To evaluate the viability of Vero cells, the Alamar blue method was followed [96]. First, 10⁴ Vero cells/well in 100 $\mathsf{\mu }$L MEM-10% FBS were seeded in 96-well culture plates. After 24 h, 50 $\mathsf{\mu }$M inhibitor solution was added to cell monolayers and incubated for 96 h. After incubation, resazurin solution (final concentration 10 $\mathsf{\mu }$g·mL⁻¹) was added to each well, and fluorescence was measured after 2 h in a Synergy HTX multi-mode microplate reader (Biotek Instruments, Winooski, VT, USA) using the 530–560 nm emission and 590 nm excitation filters. Each condition was tested in triplicate and in at least three independent experiments.

3.3.5. Statistical Analysis

All statistical analyses were performed with GraphPad Prism 6 and complemented with Python-based scripts.

4. Conclusions

The present work has been conducted in the context of CD, which remains a neglected disease requiring continuous scientific efforts to develop potent and safe drugs. The validation of CZP as a therapeutic target for T. cruzi and the renewed interest in TCI as pharmacotherapeutic alternatives stand out. Building on the previous research, we have further demonstrated the potential of the triazole scaffold to develop peptidomimetic antichagasic agents targeting CZP. The versatility of triazole chemistry has enabled us to explore a vast chemical space through in silico methodologies, with good predictions of CZP inhibition, which were largely validated through complementary experimental efforts.

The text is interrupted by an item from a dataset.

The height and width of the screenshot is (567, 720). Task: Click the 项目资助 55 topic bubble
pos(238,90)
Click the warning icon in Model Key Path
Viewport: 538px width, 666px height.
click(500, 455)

In this study, we elucidated a comprehensive structure–activity relationship (SAR) concerning the binding mode of potent and selective CZP inhibitors. Our results confirm that the chemical space for effective bioactivity translation from CZP to T. cruzi is indeed narrow but compatible with adequate selectivity over hCatL.

Carefully designed screening campaigns, coupled with robust criteria for sampling the compound regions to be experimentally explored, enhance the chances of identifying candidates with the desired trypanocidal effect. Following this approach, we identified a potent, safe and selective antichagasic candidate (Ald-6) that merits further advancement to more complex preclinical bioactivity assessments, such as in vivo models. Additionally, we delineated a confined chemical space where the likelihood of identifying clinically useful CZP TCI is maximized.

Overall, in agreement with the recent findings, we emphasize the critical need to include cell-based T. cruzi infection assays alongside classical CZP inhibition evaluations in the preclinical development pipeline of antichagasic agents.

As ongoing work related to the presented research efforts, additional WH groups are envisioned that not only may provide an adequate reactivity for Cys25 labeling but may also contribute to the specific recognition of the inhibitor within the CZP catalytic site. In this respect, the WH groups reported in the present work (i.e., Es and Ald) are feasible to be further modified towards reactive groups that provide additional intermolecular recognition contributions.